As the Arizona Coyotes decamp to Utah, the team's fraught history in the Phoenix area illustrates a pattern in big-league sports: A city can't get a team without public money, but taxpayer support is no guarantee they'll stay.
Salt Lake City is considering a sales tax hike to cover up to $1 billion in bonds for downtown renovations, including stadium space, for the new hockey team.
The NHL on Thursday approved the Coyotes' sale to Ryan and Ashley Smith, who own the Utah Jazz. The renamed hockey team will play alongside the Jazz at the Delta Center.
At a Friday news conference, Ryan Smith said the new sports team will "generate a lot of revenue."
"Down the road, everyone will look back and go, wow, like, in a time when we needed to revitalize, reimagine we invested, and it worked out," he told reporters at the Delta Center.
This is not the team's first foray into publicly funded stadium construction. Glendale, Arizona — a Phoenix suburb — borrowed $180 million in 2001 to build the team's arena there as they left Phoenix.

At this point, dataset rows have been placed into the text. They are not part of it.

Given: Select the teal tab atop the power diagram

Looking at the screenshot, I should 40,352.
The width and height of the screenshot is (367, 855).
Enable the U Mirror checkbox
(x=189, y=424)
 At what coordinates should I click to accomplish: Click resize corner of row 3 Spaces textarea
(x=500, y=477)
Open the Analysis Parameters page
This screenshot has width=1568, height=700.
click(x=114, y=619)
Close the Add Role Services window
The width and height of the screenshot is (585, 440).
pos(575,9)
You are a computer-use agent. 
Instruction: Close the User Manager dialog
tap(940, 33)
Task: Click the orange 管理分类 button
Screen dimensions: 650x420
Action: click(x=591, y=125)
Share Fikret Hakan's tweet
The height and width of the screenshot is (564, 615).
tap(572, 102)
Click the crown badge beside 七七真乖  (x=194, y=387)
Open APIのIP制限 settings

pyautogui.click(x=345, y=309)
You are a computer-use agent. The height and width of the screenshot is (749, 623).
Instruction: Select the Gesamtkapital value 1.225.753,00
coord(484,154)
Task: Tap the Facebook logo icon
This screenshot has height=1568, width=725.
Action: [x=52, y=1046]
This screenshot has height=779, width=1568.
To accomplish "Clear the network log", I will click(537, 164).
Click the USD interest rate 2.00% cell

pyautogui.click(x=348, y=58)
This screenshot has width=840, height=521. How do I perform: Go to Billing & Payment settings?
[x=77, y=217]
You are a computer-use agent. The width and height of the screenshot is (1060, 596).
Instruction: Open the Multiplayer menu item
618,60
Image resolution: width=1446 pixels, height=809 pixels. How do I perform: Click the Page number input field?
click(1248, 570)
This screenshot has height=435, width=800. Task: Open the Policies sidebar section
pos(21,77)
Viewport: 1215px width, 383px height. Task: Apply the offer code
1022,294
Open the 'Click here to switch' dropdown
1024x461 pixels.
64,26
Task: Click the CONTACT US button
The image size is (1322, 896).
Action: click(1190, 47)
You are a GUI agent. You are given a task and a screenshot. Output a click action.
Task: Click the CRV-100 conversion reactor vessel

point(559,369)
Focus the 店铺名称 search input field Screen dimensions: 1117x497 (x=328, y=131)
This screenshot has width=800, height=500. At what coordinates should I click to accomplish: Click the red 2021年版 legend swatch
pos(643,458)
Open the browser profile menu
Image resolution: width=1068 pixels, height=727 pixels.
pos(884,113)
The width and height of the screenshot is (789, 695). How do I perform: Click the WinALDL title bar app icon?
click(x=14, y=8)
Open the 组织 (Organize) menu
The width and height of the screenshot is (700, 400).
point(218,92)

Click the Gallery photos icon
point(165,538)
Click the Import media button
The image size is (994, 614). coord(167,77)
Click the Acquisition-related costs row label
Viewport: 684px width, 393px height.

Taxpayers then paid $25 million in 2010 and 2011 to cover the team's losses and keep them in town for subsequent seasons.
In 2012, the city agreed to pay $15 million yearly to operate the team's stadium, not long after Glendale had implemented layoffs to cover a budget deficit.
When the city voided the deal two years later, the team threatened to sue taxpayers for $200 million, which Glendale averted with a more modest contract.
Two years into the new deal, the NHL demanded $225 million from the Arizona legislature for a new arena, saying the team wasn't profitable in Glendale. Attendance was too low to generate many sponsorships. The bill didn't pass.
The city booted the Coyotes in 2021 after news broke that the team was exploring a Tempe location. But last year Tempe voters rejected arena funding effectively ensuring the Coyotes' departure from Arizona.
Critics of public funding for the team's Salt Lake home argue hockey is a risky bet in Utah, and city officials should slow down lest taxpayers find themselves backed into a Glendale-esque cycle of payouts to keep the NHL team.
"These are definitely not salutary investments. They never pay off and it's not worth the public contributions," JC Bradbury, a professor of economics at Kennesaw State University who is critical of taxpayer funding of sports stadiums, told Axios in February.